We know you are as committed to your children’s learning as we are, whether it’s during the school year or over the summer when school isn’t in session. Relaxation and the joy of summer’s unscheduled times are a valuable part of childhood. Unfortunately, for many children, the extended time away from the classroom can lead to a loss of up to a month of learning from the previous school year. Luckily, there’s a simple solution! A few fun but educational activities added to your summer plans can help reduce this summer slide and prepare children for a great start next fall.
What Is Summer Learning Loss?
Studies performed in countless locations and environments over the past century have shown that many students lose up to 40% of the previous year’s learning over the summer break. This results in each school year requiring time and effort spent to bring everyone up to a level before launching into the new year’s learning.
Limiting Summer Learning Loss
The good news is that it can be fun to help your children keep their skills and knowledge fresh, so they are better prepared and more confident when school resumes in the fall. Here are some suggestions.
Practice with Your Child
Whether you have a name-writing contest, count objects around the house, practice reading high-frequency words, or have a rhyming challenge, any activities you do with your young child that encourage them to focus on letters, numbers, word sounds, and patterns will help them. Pre-Kindergarten and Kindergarten ages can enjoy writing simple letters to a relative, and working with some flashcards. Older children can enjoy more complicated wordplay and take advantage of online programs or workbooks.
Turn Everyday Activities into Learning
So many daily activities can incorporate a learning component, particularly for elementary-age children. Some examples:
- Choose a color and each of you counts the number of cars in that color that you pass as you drive.
- Figure out the time and ask how long until supper, or how many days until a particular event.
- Put a word of the week on the refrigerator and see who can use it the most times that week.
- Have your child help plan and write a grocery list.
- Put away the laundry together — count socks, too.
- Read a word on a sign and make a list of words that rhyme with it.
- Listen to audiobooks in the car or while doing some artwork together at home.
Play Games Together
Games are a wonderful way to make any learning fun and easy for everyone. For the youngest grades, an easy board game such as Candyland makes numbers more fun. Other fun games for younger children can include rhyming contests and alphabet games. Children in later grades can benefit from many online math and vocabulary games as well as more complicated games such as Scrabble and word and logic activities such as crossword puzzles and Sudoku. It’s easy to make homemade bingo games for any subject — letters, numbers, colors, or easy words for younger ones, and questions to answer for older ones to identify the spots to mark. Better yet, have your kids make the bingo games and everyone has fun playing. You might have each family member make a scavenger hunt that everyone can play together. You name it, there’s a game you can probably make from it.

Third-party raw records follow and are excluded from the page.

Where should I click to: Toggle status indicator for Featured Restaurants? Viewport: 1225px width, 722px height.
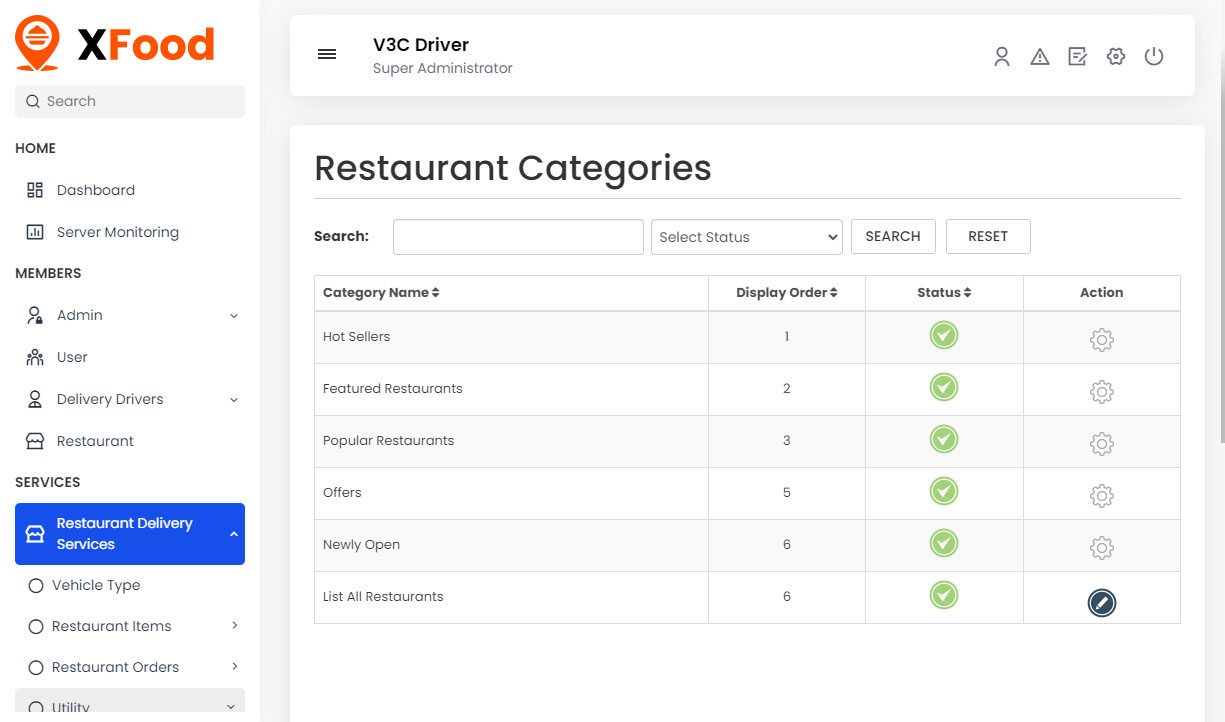[x=943, y=388]
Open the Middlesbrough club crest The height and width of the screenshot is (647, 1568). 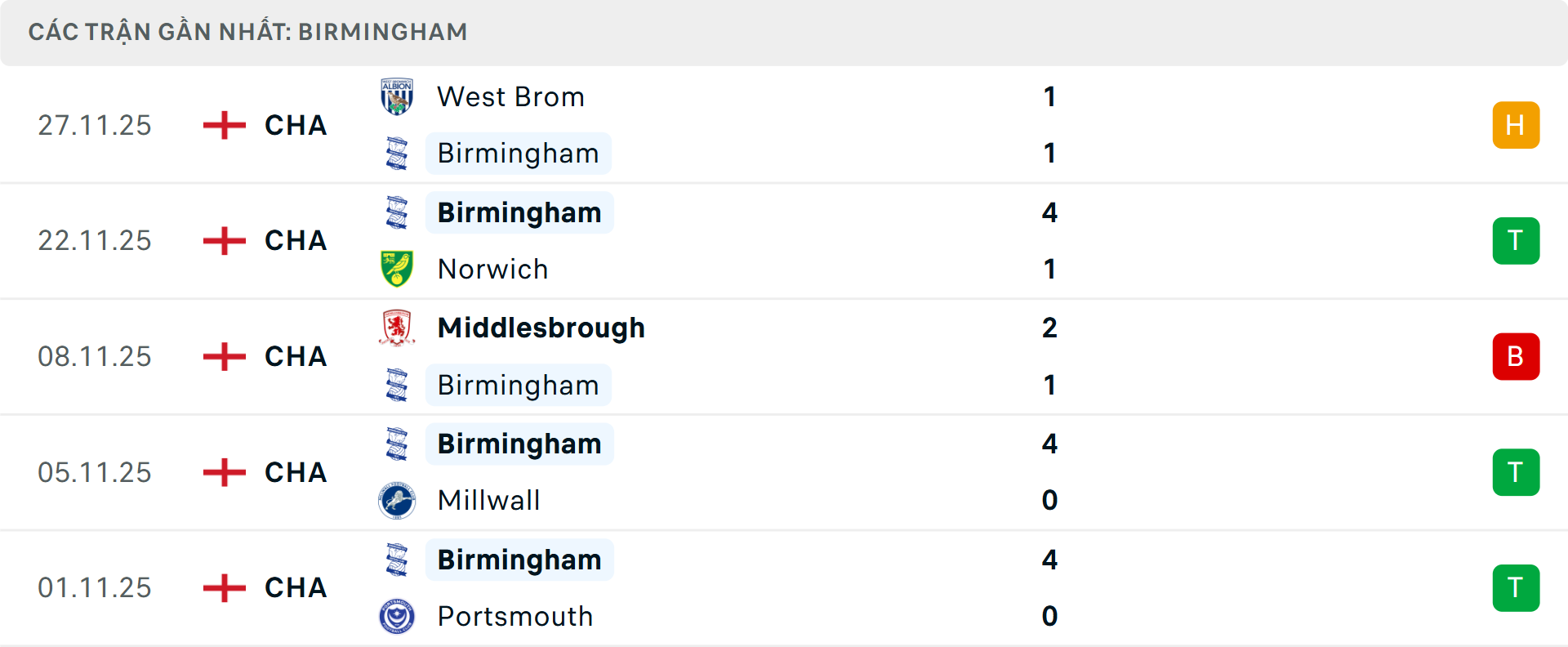397,328
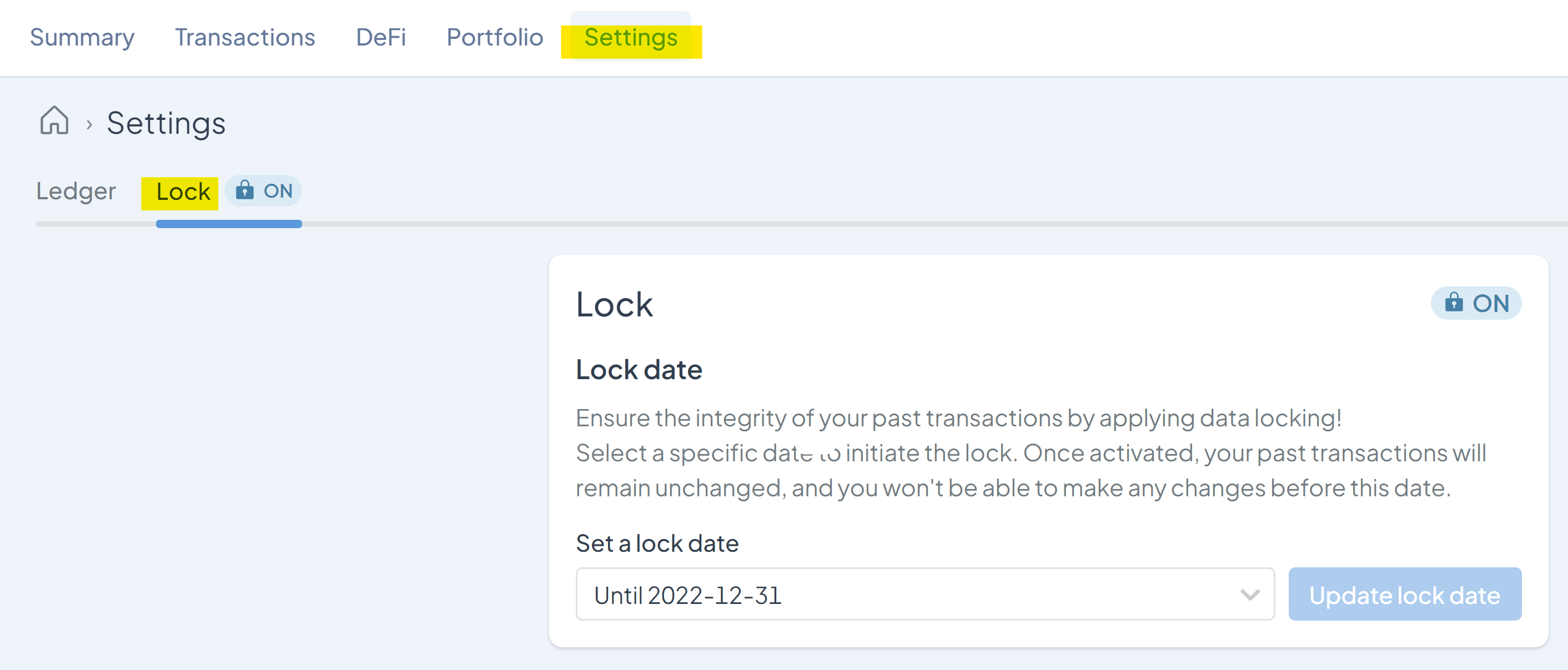Toggle the ON lock status next to the Lock tab

click(263, 190)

Especially for younger children, maintaining fine motor skills is important, making it easier for them to control pencils, scissors, and other objects. Working with play-dough, helping you plant in the garden, digging in the sand, and other hands-on activities can help build hand strength and coordination. Children of any age can enjoy creating a home restaurant, from making a simple menu and setting the table to adjusting more complicated recipes and working out menu prices, and making changes. Older children can enjoy helping add and subtract ingredients for a recipe, keeping score in games, or working with budgets and food costs for a shopping trip. Journaling and creative writing are fun, engaging ways to practice language skills, and letter writing encourages those skills while helping stay in touch with family and friends who may be far away.

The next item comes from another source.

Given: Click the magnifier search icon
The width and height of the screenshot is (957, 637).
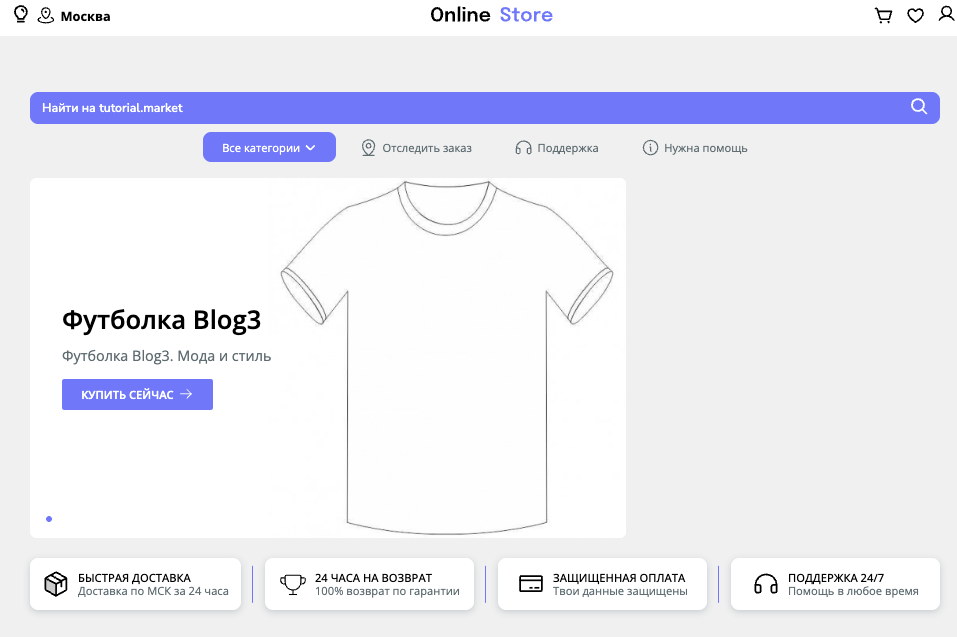Looking at the screenshot, I should [919, 107].

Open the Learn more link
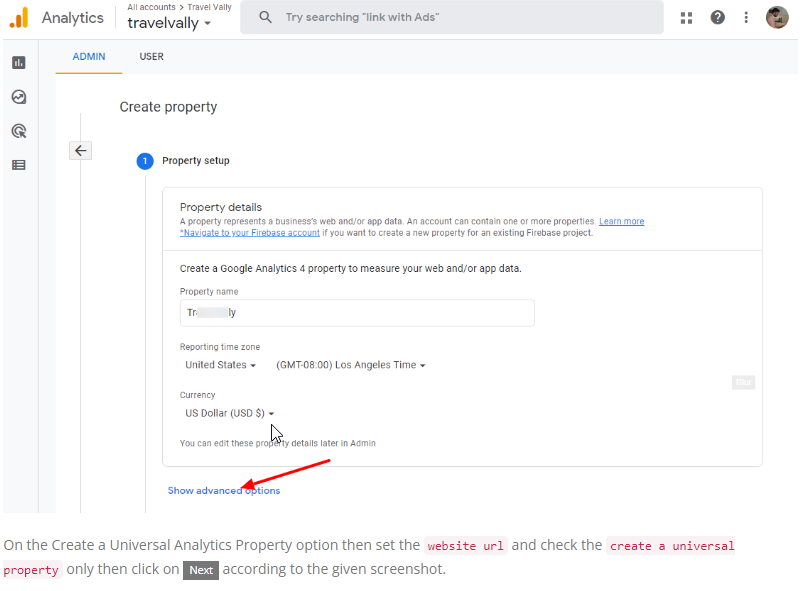point(621,221)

Reading, whether together with a younger child or independently for older children, is one of the easiest ways to keep their language skills fresh and build vocabulary. Whether you choose trips to the library or buy your own books, encouraging children to find a special interest and follow it with books, magazines, and other activities can make it more interesting and appealing for them at any age. Added benefits come with them telling you about what happened in the book or article. Set aside sometime each day for independent reading. You can make it fun for younger children with a sticker or rewards chart, too.
Check Out the Library
From books for every interest to STEM and STEAM classes, summer workshops, and more, libraries are full of materials and professional librarians to help you encourage learning over the summer. Our local library system offers many wonderful online resources, too, such as virtual storytimes for younger children and online resources for every subject and level.
Encouraging children to work independently can build self-confidence as well as help develop strong study skills. Pre-Kindergartners and Kindergartners can work on an art project, a small chore, or another task for 10-20 minutes on their own, while older children will benefit from time set aside each day for reading and learning on their own. You might want to subscribe to one of any number of STEM or STEAM boxes that deliver monthly kits such as Kiwi Crate or Goldieblox or purchase some individual kits.
At Las Vegas Day School, we strive to create lifelong learners. Encouraging learning when children are away from their more structured time at school is a wonderful way to do so while helping them perform better each year, too. Students who don’t feel left behind as a new school year begins are more self-confident and prepared to learn. We wish you a wonderful summer full of fun (and some learning) and look forward to seeing you again in the fall.